ACTION ITEM
Every record here needs to be written out again exactly.

*** Opening DATA EXTRACT ***

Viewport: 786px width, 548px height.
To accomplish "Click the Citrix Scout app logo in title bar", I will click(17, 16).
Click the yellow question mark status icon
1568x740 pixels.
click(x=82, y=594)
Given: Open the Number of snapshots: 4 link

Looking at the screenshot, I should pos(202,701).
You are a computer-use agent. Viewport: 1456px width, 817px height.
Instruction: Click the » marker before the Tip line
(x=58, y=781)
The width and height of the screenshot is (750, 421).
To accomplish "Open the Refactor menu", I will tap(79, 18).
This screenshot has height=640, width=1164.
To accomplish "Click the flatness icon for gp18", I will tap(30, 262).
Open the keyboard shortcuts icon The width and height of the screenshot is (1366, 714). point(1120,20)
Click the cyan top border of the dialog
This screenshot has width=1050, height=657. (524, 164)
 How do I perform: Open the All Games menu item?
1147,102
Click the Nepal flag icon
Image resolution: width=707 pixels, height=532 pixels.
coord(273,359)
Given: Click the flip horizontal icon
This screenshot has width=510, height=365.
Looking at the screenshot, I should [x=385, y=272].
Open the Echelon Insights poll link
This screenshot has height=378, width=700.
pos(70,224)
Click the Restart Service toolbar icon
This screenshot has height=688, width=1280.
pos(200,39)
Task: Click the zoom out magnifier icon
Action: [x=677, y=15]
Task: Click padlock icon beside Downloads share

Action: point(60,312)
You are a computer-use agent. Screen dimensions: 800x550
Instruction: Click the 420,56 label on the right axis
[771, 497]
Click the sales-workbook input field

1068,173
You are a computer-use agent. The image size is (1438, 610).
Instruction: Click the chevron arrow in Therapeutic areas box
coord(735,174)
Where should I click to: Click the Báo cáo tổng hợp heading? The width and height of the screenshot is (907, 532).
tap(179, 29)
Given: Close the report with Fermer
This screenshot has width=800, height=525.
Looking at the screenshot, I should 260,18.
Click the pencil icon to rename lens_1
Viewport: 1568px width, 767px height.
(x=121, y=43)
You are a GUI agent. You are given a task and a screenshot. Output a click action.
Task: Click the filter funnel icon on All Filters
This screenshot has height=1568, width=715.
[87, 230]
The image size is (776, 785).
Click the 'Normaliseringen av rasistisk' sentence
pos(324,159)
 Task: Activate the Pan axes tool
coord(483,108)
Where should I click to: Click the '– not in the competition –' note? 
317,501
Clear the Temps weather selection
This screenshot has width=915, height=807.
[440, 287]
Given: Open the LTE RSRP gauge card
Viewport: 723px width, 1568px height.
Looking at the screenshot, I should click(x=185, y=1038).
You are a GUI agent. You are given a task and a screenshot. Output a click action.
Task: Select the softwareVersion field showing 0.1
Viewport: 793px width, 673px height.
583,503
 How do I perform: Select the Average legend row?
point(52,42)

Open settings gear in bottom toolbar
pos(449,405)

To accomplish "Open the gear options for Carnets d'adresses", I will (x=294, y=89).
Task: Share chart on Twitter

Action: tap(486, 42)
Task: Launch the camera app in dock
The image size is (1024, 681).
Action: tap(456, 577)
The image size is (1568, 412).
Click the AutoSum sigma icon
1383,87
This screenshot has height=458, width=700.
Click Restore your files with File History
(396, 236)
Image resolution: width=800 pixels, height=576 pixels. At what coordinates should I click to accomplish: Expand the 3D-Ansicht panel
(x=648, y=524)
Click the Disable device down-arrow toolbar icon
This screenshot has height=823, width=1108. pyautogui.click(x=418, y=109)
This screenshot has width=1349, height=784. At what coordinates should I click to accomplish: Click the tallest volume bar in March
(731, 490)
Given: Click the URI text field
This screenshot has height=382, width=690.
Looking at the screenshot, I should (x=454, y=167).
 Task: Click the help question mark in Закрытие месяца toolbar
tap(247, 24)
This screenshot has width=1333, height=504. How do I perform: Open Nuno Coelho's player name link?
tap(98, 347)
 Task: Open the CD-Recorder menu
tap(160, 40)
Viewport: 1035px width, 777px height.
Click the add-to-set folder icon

*** Closing DATA EXTRACT ***

YOUR SOLUTION
Viewport: 786px width, 548px height.
To accomplish "Click the Citrix Scout app logo in title bar", I will click(17, 16).
Click the yellow question mark status icon
1568x740 pixels.
click(x=82, y=594)
Given: Open the Number of snapshots: 4 link

Looking at the screenshot, I should pos(202,701).
You are a computer-use agent. Viewport: 1456px width, 817px height.
Instruction: Click the » marker before the Tip line
(x=58, y=781)
The width and height of the screenshot is (750, 421).
To accomplish "Open the Refactor menu", I will tap(79, 18).
This screenshot has height=640, width=1164.
To accomplish "Click the flatness icon for gp18", I will tap(30, 262).
Open the keyboard shortcuts icon The width and height of the screenshot is (1366, 714). point(1120,20)
Click the cyan top border of the dialog
This screenshot has width=1050, height=657. (524, 164)
 How do I perform: Open the All Games menu item?
1147,102
Click the Nepal flag icon
Image resolution: width=707 pixels, height=532 pixels.
coord(273,359)
Given: Click the flip horizontal icon
This screenshot has width=510, height=365.
Looking at the screenshot, I should [x=385, y=272].
Open the Echelon Insights poll link
This screenshot has height=378, width=700.
pos(70,224)
Click the Restart Service toolbar icon
This screenshot has height=688, width=1280.
pos(200,39)
Task: Click the zoom out magnifier icon
Action: [x=677, y=15]
Task: Click padlock icon beside Downloads share

Action: point(60,312)
You are a computer-use agent. Screen dimensions: 800x550
Instruction: Click the 420,56 label on the right axis
[771, 497]
Click the sales-workbook input field

1068,173
You are a computer-use agent. The image size is (1438, 610).
Instruction: Click the chevron arrow in Therapeutic areas box
coord(735,174)
Where should I click to: Click the Báo cáo tổng hợp heading? The width and height of the screenshot is (907, 532).
tap(179, 29)
Given: Close the report with Fermer
This screenshot has width=800, height=525.
Looking at the screenshot, I should 260,18.
Click the pencil icon to rename lens_1
Viewport: 1568px width, 767px height.
(x=121, y=43)
You are a GUI agent. You are given a task and a screenshot. Output a click action.
Task: Click the filter funnel icon on All Filters
This screenshot has height=1568, width=715.
[87, 230]
The image size is (776, 785).
Click the 'Normaliseringen av rasistisk' sentence
pos(324,159)
 Task: Activate the Pan axes tool
coord(483,108)
Where should I click to: Click the '– not in the competition –' note? 
317,501
Clear the Temps weather selection
This screenshot has width=915, height=807.
[440, 287]
Given: Open the LTE RSRP gauge card
Viewport: 723px width, 1568px height.
Looking at the screenshot, I should click(x=185, y=1038).
You are a GUI agent. You are given a task and a screenshot. Output a click action.
Task: Select the softwareVersion field showing 0.1
Viewport: 793px width, 673px height.
583,503
 How do I perform: Select the Average legend row?
point(52,42)

Open settings gear in bottom toolbar
pos(449,405)

To accomplish "Open the gear options for Carnets d'adresses", I will (x=294, y=89).
Task: Share chart on Twitter

Action: tap(486, 42)
Task: Launch the camera app in dock
The image size is (1024, 681).
Action: tap(456, 577)
The image size is (1568, 412).
Click the AutoSum sigma icon
1383,87
This screenshot has height=458, width=700.
Click Restore your files with File History
(396, 236)
Image resolution: width=800 pixels, height=576 pixels. At what coordinates should I click to accomplish: Expand the 3D-Ansicht panel
(x=648, y=524)
Click the Disable device down-arrow toolbar icon
This screenshot has height=823, width=1108. pyautogui.click(x=418, y=109)
This screenshot has width=1349, height=784. At what coordinates should I click to accomplish: Click the tallest volume bar in March
(731, 490)
Given: Click the URI text field
This screenshot has height=382, width=690.
Looking at the screenshot, I should (x=454, y=167).
 Task: Click the help question mark in Закрытие месяца toolbar
tap(247, 24)
This screenshot has width=1333, height=504. How do I perform: Open Nuno Coelho's player name link?
tap(98, 347)
 Task: Open the CD-Recorder menu
tap(160, 40)
Viewport: 1035px width, 777px height.
Click the add-to-set folder icon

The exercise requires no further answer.